[Work to be completed] Go through the following data and transcribe exactly the stretch of lines from the one holding "You are a computer-use agent. The" to the one holding "Instruction: Click the purple", both included.
** Supplied data follows **
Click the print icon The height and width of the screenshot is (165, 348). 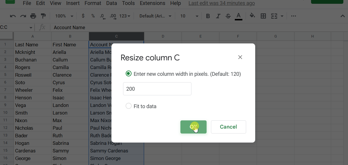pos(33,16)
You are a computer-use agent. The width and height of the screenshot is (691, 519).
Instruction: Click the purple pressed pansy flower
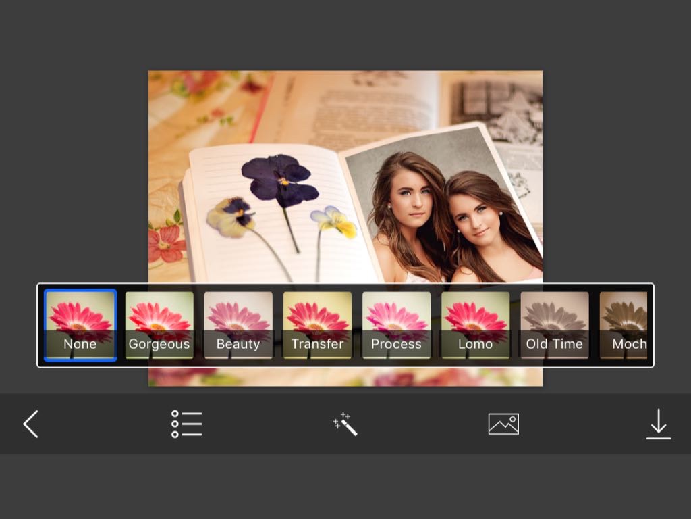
** End of Supplied data **
** Supplied data follows **
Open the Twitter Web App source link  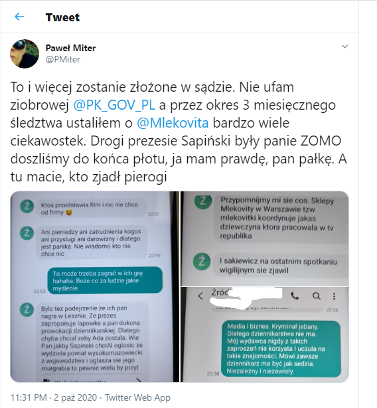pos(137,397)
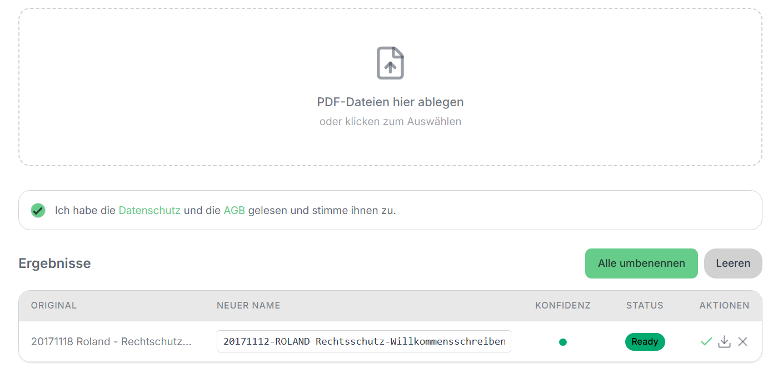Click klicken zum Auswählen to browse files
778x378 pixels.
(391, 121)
** End of Supplied data **
** Supplied data follows **
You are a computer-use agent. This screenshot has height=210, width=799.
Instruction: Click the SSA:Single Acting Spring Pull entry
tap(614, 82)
** End of Supplied data **
[Answer section]
You are a computer-use agent. The width and height of the screenshot is (691, 519).
Instruction: Click the purple pressed pansy flower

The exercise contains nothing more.